Du moins, la jeune fille assise là s’en contentait pour travailler. Sa tête demeurait penchée sur le linge qu’elle reprisait et l’on ne voyait d’elle que son buste mince, une nuque blanche, de fins cheveux soyeux, blond argenté, formant un nœud épais et partagés en bandeaux sur le devant. Les mains qui maniaient l’aiguille étaient petites et bien faites, mais brunies, un peu durcies même, comme celles d’une ménagère.
Le silence, dans cette rue parisienne quelque peu retirée, était troublé seulement, à de rares intervalles, par le passage d’une voiture ou de piétons dont les pas claquaient sur le sol mouillé. Dans l’appartement lui-même, rien ne venait le rompre.
Mais, soudain, une porte fut ouverte et sur le seuil parut une femme de belle taille, un peu forte, vêtue de soie noire.
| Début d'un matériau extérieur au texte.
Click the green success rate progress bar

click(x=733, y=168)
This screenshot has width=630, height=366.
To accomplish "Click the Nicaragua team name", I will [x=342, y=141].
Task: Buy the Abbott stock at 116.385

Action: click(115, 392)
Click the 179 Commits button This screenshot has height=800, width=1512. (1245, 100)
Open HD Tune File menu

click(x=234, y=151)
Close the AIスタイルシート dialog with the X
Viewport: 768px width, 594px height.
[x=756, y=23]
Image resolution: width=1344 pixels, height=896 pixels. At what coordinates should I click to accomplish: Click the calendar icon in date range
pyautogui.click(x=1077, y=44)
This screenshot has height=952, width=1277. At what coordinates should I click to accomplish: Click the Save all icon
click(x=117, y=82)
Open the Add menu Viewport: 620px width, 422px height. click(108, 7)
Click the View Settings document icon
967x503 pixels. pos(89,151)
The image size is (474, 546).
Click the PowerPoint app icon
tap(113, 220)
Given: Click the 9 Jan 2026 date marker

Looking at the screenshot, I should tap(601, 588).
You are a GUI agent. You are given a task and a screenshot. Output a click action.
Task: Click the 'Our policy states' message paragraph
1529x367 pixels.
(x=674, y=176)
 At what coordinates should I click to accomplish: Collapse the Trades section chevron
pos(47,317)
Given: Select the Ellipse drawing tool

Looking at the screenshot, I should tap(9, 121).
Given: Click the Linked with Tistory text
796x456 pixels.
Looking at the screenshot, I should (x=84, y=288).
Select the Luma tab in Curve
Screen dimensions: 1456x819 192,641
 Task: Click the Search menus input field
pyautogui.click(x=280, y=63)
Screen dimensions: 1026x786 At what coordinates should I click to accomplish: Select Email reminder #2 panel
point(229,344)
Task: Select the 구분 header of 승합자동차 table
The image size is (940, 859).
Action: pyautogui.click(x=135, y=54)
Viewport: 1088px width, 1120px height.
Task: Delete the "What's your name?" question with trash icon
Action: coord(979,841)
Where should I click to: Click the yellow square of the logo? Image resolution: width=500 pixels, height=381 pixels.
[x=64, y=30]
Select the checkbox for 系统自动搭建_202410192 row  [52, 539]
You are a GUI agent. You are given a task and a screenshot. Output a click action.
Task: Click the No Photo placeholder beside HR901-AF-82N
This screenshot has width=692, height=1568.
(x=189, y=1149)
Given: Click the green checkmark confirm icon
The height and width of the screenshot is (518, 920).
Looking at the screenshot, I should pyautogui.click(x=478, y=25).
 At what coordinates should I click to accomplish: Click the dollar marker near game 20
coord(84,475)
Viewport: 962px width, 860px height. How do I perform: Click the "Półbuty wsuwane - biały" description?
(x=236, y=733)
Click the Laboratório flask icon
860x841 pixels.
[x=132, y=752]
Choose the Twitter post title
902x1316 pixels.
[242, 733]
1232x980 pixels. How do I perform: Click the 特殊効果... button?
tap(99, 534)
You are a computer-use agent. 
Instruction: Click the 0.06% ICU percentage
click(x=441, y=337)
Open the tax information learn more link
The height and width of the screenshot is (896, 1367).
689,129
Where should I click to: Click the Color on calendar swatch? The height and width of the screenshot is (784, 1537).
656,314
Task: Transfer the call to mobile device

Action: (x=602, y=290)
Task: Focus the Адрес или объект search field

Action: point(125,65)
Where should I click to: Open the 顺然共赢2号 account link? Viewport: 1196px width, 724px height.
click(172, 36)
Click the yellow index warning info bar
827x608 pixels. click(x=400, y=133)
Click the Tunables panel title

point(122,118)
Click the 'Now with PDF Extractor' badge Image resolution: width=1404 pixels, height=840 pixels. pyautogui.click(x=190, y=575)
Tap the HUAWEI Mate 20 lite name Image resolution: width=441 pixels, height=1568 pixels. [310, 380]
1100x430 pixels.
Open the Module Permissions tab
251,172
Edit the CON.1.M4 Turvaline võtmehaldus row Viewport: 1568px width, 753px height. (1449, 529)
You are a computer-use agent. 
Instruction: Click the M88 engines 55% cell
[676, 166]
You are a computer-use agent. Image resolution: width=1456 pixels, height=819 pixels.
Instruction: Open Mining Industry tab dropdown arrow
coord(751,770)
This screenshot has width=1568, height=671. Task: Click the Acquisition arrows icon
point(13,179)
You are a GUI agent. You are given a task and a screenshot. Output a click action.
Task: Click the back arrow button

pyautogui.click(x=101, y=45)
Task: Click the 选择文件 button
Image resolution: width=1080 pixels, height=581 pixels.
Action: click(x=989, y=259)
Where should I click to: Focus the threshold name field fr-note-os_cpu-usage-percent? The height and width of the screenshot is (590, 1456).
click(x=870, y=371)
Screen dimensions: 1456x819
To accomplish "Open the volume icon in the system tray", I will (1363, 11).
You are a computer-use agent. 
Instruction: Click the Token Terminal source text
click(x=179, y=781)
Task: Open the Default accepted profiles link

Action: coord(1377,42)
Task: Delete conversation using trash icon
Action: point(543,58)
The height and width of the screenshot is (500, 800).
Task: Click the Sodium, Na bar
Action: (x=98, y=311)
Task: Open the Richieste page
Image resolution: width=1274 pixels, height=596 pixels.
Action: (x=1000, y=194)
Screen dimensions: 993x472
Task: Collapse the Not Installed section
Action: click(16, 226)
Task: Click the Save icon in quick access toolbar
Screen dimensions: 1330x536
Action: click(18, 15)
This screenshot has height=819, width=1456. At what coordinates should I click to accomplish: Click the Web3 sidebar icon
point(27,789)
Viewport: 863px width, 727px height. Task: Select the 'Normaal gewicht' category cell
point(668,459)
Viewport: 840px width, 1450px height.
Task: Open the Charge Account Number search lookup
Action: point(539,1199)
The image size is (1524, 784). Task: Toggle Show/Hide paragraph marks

Son épaisse chevelure foncée, légèrement grisonnante, formait des bandeaux sur le front haut, d’une pâleur un peu ivoirée, comme le visage aux traits fermes, trop accentués, mais dénotant pour l’observateur une dure énergie. Les yeux bleus au regard froid, impérieux, n’étaient pas faits pour démentir cette impression qui rendait peu sympathique Mme Norand-Valentina dans le monde des lettres, où elle était considérée comme une romancière d’un rare, mais amer et âpre talent.